Saved data entries:
--
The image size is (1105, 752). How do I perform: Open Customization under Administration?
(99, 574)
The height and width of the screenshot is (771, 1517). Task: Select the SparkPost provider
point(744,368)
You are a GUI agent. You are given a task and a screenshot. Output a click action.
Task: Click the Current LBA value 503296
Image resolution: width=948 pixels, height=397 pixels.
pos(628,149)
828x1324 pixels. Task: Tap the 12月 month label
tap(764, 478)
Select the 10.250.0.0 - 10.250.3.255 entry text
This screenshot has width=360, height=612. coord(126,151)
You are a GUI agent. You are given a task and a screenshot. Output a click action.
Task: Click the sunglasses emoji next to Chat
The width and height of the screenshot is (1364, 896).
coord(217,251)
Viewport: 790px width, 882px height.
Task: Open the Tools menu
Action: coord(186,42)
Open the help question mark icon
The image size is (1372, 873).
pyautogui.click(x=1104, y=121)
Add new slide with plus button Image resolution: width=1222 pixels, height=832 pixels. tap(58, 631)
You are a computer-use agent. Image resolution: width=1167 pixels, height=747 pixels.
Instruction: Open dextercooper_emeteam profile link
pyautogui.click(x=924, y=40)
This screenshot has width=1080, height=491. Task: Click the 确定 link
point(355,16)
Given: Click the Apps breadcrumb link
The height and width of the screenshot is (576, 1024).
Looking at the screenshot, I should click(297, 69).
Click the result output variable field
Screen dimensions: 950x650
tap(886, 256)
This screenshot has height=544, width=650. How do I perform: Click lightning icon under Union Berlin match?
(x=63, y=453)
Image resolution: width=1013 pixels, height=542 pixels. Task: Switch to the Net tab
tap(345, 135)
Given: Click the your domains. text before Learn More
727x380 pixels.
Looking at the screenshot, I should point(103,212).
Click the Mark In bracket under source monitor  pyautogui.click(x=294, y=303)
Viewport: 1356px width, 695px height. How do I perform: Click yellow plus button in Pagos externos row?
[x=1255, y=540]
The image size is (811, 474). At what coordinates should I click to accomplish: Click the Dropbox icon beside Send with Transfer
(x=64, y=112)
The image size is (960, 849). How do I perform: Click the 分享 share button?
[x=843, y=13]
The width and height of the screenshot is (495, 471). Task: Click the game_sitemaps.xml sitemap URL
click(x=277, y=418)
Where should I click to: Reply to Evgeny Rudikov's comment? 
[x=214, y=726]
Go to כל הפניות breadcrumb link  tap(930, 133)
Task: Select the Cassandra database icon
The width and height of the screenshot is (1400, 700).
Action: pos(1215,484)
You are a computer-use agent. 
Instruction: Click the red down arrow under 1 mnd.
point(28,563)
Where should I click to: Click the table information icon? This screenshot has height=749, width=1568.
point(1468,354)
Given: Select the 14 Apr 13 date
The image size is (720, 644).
--
Work required: Search the records above for the string "breadcrumb". Copy every line that contains it.

Written answer:
Given: Click the Apps breadcrumb link
Go to כל הפניות breadcrumb link  tap(930, 133)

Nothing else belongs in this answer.